Chris,
At 14:57 14/04/2010 +0200, you wrote:
> Keith> cognitive dissonance in his head....
> SteveK> internally inconsistent;
> Arthur> RR has been a disappointment.
So, perhaps a FWer can dissolve the dissonance/inconsistency and tell
what is correct...?
I can't begin to dissolve the difference because people like Robert Reich
need to think at a more fundamental level about economics than they attempt
so far. Two of the issues that they entirely overlook are:
(a) there is a growing skill gap within advanced economies. State education
systems are unable to straddle that gap with a smooth gradation of
achievable skill levels;
(b) it may be that the constant supply of new consumer goods (say,
1780-1980) of high status value (relative to class) and high profit margins
(supplying new waves of investment), which motivated the industrial
revolution, has now largely dried up. We certainly have new gimmicky goods
-- e.g. mobile phones, flat screen TVs -- but none of the them have
anywhere near the motivating power that hundreds of new goods had between
about 1780 and 1980 (the last date chosen being when real wages of working
people started to decline and also when dubious credit instruments began to
take off as substitutes for profit).
But maybe it's pretty consistent, because to prepare the "coming cull"

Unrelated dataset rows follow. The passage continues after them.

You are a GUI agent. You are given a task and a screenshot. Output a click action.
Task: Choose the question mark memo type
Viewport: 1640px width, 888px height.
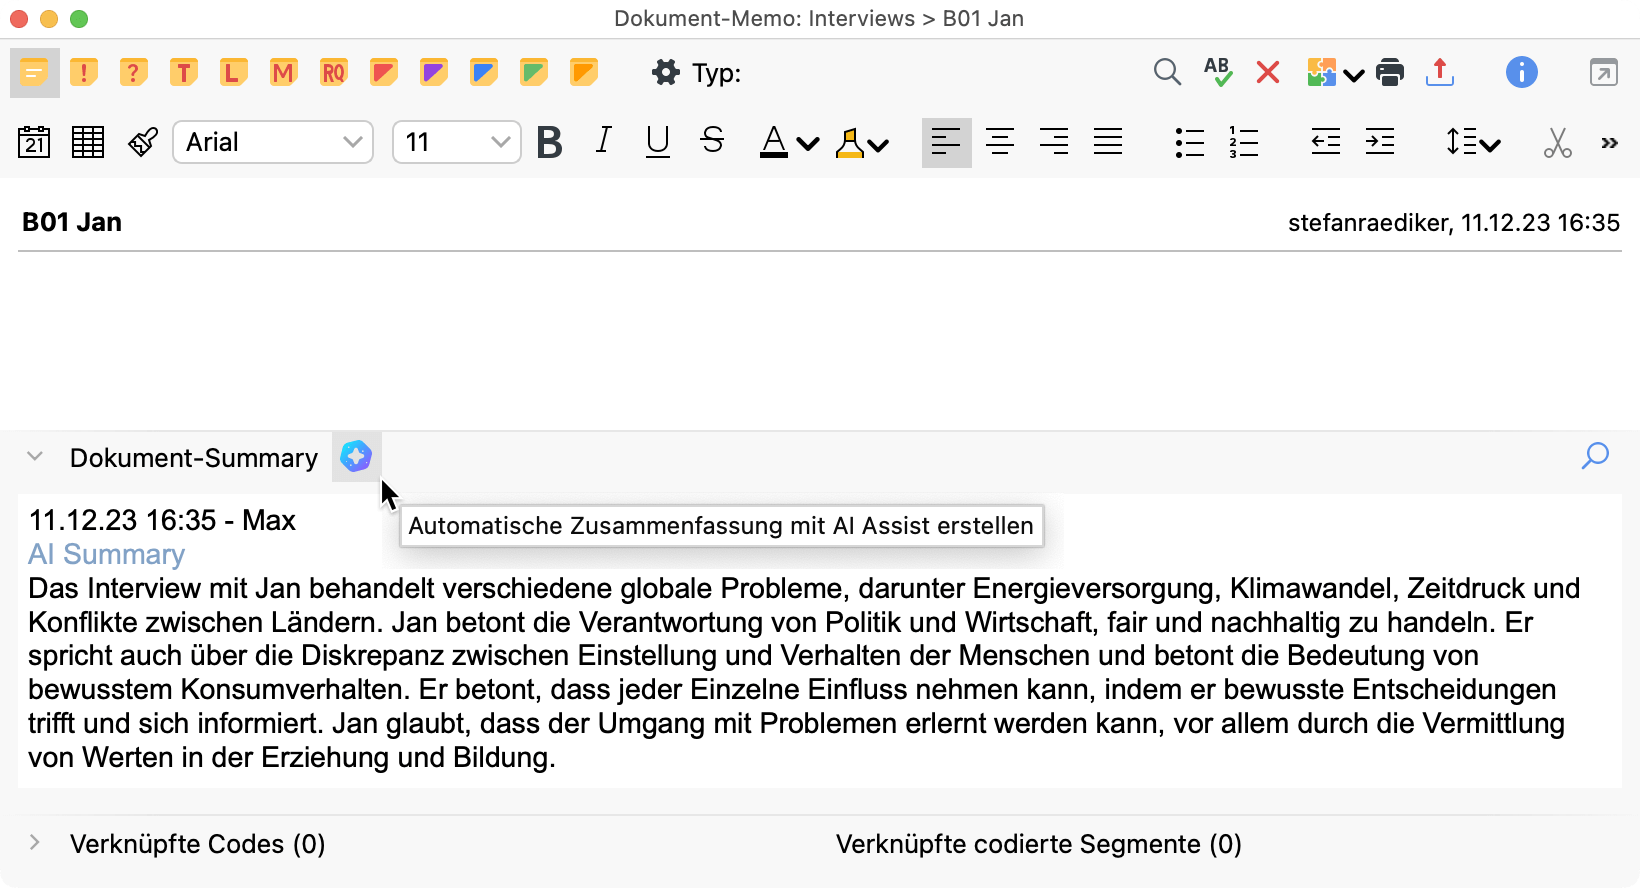click(x=133, y=73)
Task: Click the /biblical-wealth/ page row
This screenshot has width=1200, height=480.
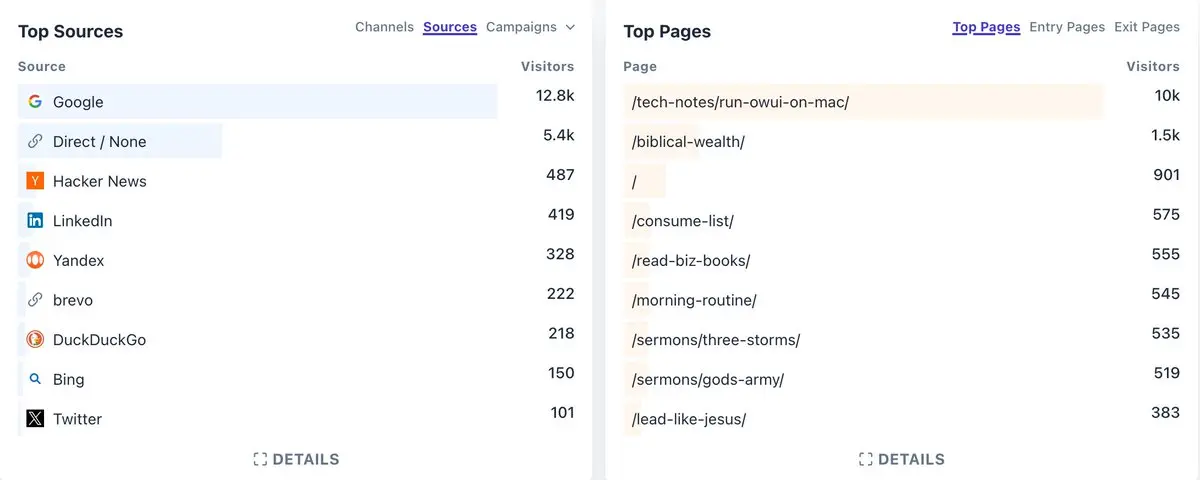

(civil war), it takes both: More immigrants and no jobs...
Even without immigrants we're going to have civil strife anyway -- more
income and skill divides, more automation, etc.
The predators decided to move on to China (cheaper slaves more willing to
obey, without that pesky democracy), so America has to be done away with.
Many, if not most, exportable goods made in China are assembled from
components of high value (and contribution to final cost) made elsewhere.
The cheap labour of China is of only marginal importance. Without China,
goods would have become cheaper anyway -- albeit at a slower pace --
because of increasing automation and increasingly mass production.
With bosses like these, who needs al-Qaeda? (which they made up anyway)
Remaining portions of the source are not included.